AIM OF THE EXERCISE: Only the lines from the one that contains "At what coordinates" to the end of the material below are wanted, each duplicated exactly.

MATERIAL SUPPLIED:
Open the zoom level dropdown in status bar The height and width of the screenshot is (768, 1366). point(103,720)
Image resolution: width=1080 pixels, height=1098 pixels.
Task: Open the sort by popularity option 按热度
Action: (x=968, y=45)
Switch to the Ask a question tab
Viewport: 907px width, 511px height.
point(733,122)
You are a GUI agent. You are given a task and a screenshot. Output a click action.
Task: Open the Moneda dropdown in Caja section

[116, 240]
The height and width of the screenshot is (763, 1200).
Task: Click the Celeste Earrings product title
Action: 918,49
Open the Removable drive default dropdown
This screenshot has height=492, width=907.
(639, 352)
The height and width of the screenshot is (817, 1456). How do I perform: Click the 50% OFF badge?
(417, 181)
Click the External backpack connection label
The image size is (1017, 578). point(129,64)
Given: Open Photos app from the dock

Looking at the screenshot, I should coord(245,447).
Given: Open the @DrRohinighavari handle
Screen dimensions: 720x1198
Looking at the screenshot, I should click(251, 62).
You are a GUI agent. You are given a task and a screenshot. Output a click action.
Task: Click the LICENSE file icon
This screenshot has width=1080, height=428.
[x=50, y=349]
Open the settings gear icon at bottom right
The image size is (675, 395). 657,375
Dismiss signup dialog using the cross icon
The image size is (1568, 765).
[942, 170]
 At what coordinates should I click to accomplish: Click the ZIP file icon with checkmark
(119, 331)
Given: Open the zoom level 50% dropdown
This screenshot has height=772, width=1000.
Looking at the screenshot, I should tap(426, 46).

EXERCISE RESPONSE:
 At what coordinates should I click to accomplish: Click the ZIP file icon with checkmark
(119, 331)
Given: Open the zoom level 50% dropdown
This screenshot has height=772, width=1000.
Looking at the screenshot, I should tap(426, 46).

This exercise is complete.